Grégory Doucet, le maire de Lyon, avec Jena-Luc Mélenchon, figure de proue de la France Insoumise. Photo : Aline Duchêne

Ce ne sont pas tant les écologistes que certains Insoumis qui sont accusés de ne pas être républicains par certains élus de la majorité présidentielle. Êtes-vous à l’aise avec l’ensemble des composantes de la Nupes ?
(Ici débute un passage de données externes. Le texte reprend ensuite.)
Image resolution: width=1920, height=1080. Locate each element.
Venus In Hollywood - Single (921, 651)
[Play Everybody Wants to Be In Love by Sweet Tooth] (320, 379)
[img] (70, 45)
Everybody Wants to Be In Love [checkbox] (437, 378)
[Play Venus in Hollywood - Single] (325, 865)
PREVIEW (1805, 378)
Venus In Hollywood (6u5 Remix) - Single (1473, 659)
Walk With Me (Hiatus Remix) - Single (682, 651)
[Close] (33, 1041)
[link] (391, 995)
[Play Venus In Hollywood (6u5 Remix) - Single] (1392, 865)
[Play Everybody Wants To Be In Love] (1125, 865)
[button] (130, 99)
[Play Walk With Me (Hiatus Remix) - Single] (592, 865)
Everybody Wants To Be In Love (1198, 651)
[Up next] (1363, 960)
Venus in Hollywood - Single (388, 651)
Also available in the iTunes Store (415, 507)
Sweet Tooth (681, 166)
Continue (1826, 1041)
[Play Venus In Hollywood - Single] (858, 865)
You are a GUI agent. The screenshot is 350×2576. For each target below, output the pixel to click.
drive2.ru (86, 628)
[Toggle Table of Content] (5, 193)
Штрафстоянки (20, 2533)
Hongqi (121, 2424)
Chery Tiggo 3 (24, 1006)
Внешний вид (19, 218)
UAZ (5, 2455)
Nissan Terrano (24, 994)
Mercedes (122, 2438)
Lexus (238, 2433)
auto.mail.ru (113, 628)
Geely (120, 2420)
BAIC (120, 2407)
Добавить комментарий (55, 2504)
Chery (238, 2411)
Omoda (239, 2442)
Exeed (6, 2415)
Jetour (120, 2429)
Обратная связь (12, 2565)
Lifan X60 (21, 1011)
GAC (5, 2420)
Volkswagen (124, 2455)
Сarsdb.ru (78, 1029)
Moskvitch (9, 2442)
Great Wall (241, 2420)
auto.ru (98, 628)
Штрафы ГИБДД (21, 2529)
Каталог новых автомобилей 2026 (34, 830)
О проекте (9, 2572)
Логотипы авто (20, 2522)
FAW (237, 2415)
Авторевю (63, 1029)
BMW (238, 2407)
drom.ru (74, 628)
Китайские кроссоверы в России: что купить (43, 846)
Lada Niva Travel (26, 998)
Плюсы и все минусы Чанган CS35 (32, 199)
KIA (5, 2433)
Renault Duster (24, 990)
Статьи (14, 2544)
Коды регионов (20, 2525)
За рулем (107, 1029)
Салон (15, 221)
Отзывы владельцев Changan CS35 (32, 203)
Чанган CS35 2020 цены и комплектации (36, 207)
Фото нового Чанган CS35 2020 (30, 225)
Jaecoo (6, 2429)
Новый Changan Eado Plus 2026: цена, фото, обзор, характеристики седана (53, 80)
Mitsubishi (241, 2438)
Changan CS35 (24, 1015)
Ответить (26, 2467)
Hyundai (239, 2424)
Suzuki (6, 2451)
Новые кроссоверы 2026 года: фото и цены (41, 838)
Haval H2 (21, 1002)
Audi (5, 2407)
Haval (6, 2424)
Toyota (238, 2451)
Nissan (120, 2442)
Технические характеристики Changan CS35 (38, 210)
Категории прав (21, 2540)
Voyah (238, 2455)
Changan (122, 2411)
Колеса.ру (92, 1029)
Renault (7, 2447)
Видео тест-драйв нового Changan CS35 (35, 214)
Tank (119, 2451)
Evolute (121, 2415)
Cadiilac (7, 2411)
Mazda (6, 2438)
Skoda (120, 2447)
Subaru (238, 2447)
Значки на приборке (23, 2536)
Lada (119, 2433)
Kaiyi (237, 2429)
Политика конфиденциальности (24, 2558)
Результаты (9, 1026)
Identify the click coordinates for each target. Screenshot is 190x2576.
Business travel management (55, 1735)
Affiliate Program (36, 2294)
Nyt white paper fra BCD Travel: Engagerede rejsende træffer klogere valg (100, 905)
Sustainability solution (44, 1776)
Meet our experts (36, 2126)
C’est le principe même de la démocratie que d’être dans le débat contradictoire et de faire ensemble. Dans ma majorité, j’ai des composantes différentes : des socialistes, des communistes, des Insoumis, des élus de Génération.s. J’arrive à travailler avec tout le monde. Nous avons parfois des divergences, mais nous savons, dans le débat et le dialogue, le gérer. Ce qui compte c’est le cap, l’essentiel sur lequel on est d’accord. Bien sûr, nous trouvons des cailloux sur notre route, mais nous les gérons. Le débat a lieu entre nous et il est sain. Il nous oblige à nous décentrer et est une source d’enrichissement. Nous travaillons dans une logique de consensus, de recherche de ce qui fait le commun. Cela fonctionne dans ma majorité et dans d’autres villes.